BUTLERVILLE Ind., August 5, 2014 —
Shortly after a 911 call is placed, a team of amphibious rescue firefighters arrive on the scene of a lake where a family member is frantically waiting for a loved one who has failed to return after swimming in the lake.
This was the scenario being played out on the shoreline of Brush Creek Reservoir here Aug. 4, when soldiers from the 381st Military Police Company, Indiana Army National Guard, and members of Ohio Task Force 1, combined in a joint training exercise as part of Vibrant Response 14 exercise held near Muscatatuck Urban Training Center.
Ohio Task Force 1, the Federal Emergency Management Agency's water rescue team for Ohio, made the trip to join in the multi-agency training exercise.
Ray Smith, a hazardous material and water team manager for Ohio Task Force 1, said the lake shore operation was meant to simulate what would happen if a team was called in to search for a possible drowning victim.

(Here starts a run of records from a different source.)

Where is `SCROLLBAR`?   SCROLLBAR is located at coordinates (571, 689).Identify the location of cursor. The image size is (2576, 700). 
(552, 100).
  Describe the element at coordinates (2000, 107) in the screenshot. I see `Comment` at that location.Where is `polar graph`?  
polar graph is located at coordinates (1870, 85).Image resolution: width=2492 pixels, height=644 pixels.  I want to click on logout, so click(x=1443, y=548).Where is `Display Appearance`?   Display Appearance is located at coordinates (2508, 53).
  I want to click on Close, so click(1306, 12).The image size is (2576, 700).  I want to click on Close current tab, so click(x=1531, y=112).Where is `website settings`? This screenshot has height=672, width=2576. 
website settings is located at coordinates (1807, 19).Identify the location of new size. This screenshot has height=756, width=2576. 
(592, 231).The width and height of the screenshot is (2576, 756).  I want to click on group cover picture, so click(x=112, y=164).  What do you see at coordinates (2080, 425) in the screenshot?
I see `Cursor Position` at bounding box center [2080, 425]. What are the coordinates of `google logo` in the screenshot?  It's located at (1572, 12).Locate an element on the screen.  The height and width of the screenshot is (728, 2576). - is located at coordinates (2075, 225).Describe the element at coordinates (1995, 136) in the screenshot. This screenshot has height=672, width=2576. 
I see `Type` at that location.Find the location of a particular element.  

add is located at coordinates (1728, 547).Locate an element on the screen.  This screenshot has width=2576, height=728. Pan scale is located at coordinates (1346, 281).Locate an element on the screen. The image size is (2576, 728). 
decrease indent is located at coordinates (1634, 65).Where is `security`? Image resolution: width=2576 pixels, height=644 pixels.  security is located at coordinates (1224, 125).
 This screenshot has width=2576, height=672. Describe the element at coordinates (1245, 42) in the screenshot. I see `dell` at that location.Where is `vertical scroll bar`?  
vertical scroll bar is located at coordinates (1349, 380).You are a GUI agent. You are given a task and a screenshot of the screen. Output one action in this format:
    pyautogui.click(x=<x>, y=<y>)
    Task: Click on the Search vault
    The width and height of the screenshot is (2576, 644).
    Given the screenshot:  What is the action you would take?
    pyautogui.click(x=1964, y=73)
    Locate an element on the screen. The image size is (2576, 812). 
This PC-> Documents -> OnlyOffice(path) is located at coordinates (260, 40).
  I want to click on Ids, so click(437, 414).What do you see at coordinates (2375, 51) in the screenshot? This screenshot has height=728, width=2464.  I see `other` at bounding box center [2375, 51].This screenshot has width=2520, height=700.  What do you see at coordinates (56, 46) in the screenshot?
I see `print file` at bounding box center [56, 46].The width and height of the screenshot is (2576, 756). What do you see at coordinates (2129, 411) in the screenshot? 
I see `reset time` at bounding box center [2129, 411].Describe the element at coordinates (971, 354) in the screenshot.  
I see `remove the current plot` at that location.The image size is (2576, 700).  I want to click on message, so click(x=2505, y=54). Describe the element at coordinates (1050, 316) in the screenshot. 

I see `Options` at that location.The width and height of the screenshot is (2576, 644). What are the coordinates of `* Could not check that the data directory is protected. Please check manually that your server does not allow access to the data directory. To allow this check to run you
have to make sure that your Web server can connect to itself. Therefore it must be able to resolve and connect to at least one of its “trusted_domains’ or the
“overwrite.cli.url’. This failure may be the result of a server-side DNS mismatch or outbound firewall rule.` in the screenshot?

“Our team is conducting this mission as part of a search-and-rescue scenario,” Smith said. “We're launching four boats with two-man teams in them to search the shores of the reservoir and then will use GPS to mark the location of each victim.”
After recovering the “victims” they are delivered to soldiers waiting on the shore to be evaluated and evacuated for further treatment, he said.
Although this is part of the Vibrant Response 14 exercise, everyone on the rescue-teams are firefighters in Ohio and train for this type of scenario.
“Anytime there would be a flood in their local jurisdiction, these guys would be involved in this kind of operation,” Smith said.
The soldier charged with administering first aid for the simulated casualty, Army Pfc. David Ladd, a combat medic assigned to the 381st Military Police, said working with the rescue team has been a great experience for him.
“I just got out of advanced individual training and having this type of experience is great for me,” Ladd said. “I'm hoping to get a job as an emergency medical technician and I think this kind of training will help me in my job as a combat medic.”
Having the ability to train alongside different agencies like FEMA is a one-of-a-kind opportunity, Ladd said. One rescue team member, Josh Compton, agrees with him.
“I've been with the task force for seven years now and have been a firefighter for 13 and have noticed that over the years we're doing more and more with the military,” Compton said. “When I first got on, there was very little interaction between the two groups, but now it's pretty common.”
Compton, who has deployed in response to numerous hurricanes in the past, said the water rescue team is a new concept for FEMA, and he sees the benefit.
“You never know when you'll be in a situation where you'll not only need this type of team but also will be working with the military, and this training will go a long way for preparing them and us,” he said.